Chicken Tonight!
Chicken Meat
The modern chicken is a descendant of Red Junglefowl hybrids along with the Grey Junglefowl first raised thousands of years ago in the northern parts of the Indian subcontinent. Chicken as a meat has been depicted in Babylonian carvings from around 600 BC. Chicken was one of the most common meats available in the Middle Ages. It was widely believed to be easily digested and considered to be one of the most neutral foodstuff.
It was eaten over most of the Eastern hemisphere and a number of different kinds of chicken such as capons, pullets and hens were eaten. It was one of the basic ingredients in the so-called white dish, a stew usually consisting of chicken and fried onions cooked in milk and seasoned with spices and sugar. Chicken consumption in the United States increased during World War II due to a shortage of beef and pork. In Europe, consumption of chicken overtook that of beef and veal in 1996, linked to consumer awareness of Bovine spongiform encephalopathy or B.S.E.
Modern varieties of chicken such as the Cornish Cross, are bred specifically for meat production, with an emphasis placed on the ratio of feed to meat produced by the animal. The most common breeds of chicken consumed in the US are Cornish and White Rock.
Health Issues
Chicken meat contains about two to three times as much polyunsaturated fat than most types of red meat when measured as weightpercentage. Chicken generally includes low fat in the meat itself (castrated roosters excluded). The fat is highly concentrated on the skin. A 100g serving of baked chicken breast contains 4 grams of fat and 31 grams of protein, compared to 10 grams of fat and 27 grams of protein for the same portion of broiled, lean skirt steak.

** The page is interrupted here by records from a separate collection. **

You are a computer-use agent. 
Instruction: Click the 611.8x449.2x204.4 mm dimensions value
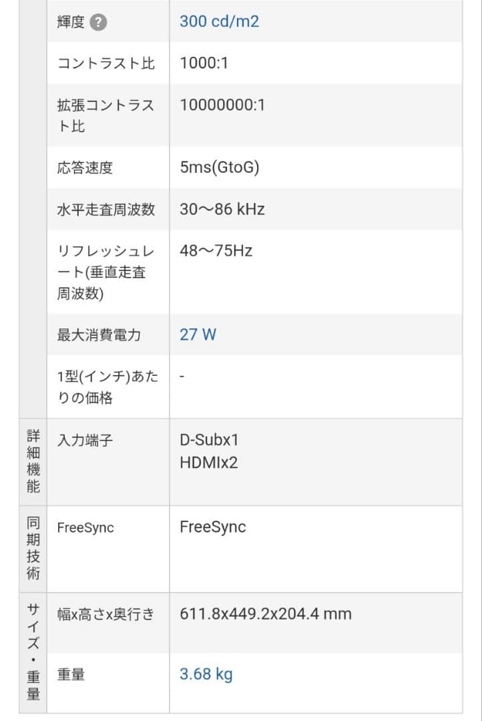265,614
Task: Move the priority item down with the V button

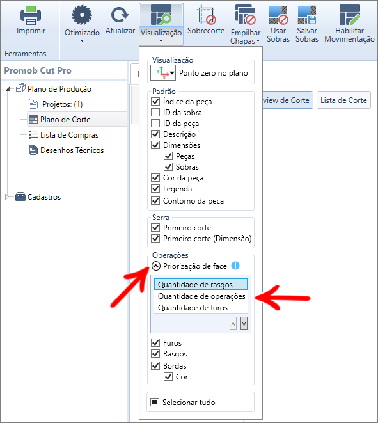Action: pyautogui.click(x=244, y=323)
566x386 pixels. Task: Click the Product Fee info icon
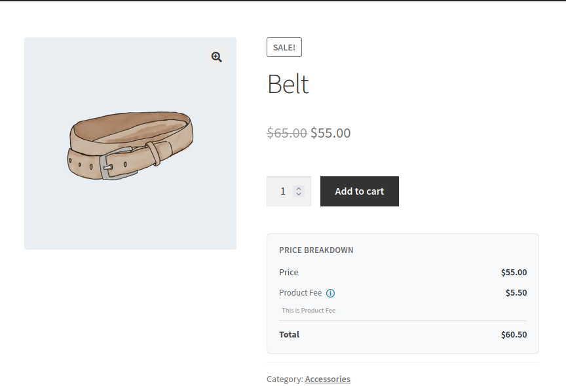click(331, 293)
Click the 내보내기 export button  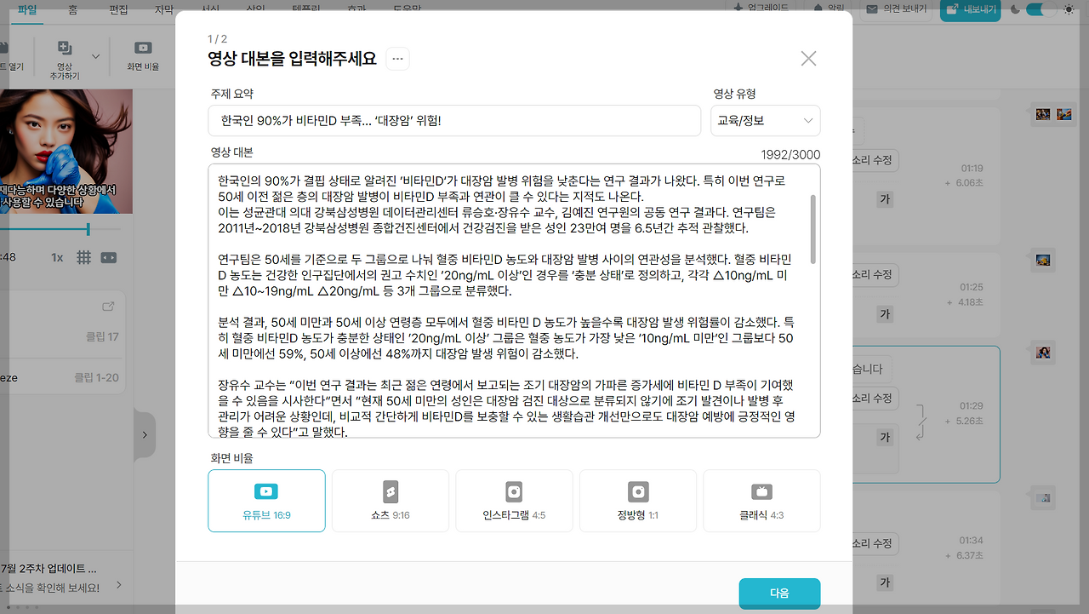(970, 10)
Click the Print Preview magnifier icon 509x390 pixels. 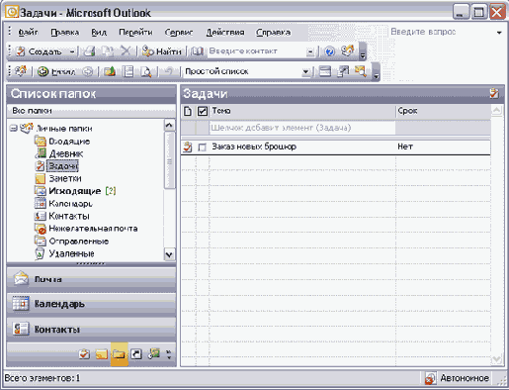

Information obtained by the Canadian Integrated Program for Antimicrobial Resistance (CIPARS) “strongly indicates that cephalosporin resistance in humans is moving in lockstep with use of the drug in poultry production.” According to the Canadian Medical Association Journal, the unapproved antibiotic ceftiofur is routinely injected into eggs in Quebec and Ontario to discourage infection of hatchlings. Although the data are contested by the industry, antibiotic resistance in humans appears to be directly related to the antibiotic’s use in eggs.
A recent study by the Translational Genomics Research Institute showed that nearly half (47%) percent of the meat and poultry in US grocery stores were contaminated with S. aureus, with more than half (52%) of those bacteria resistant to antibiotics.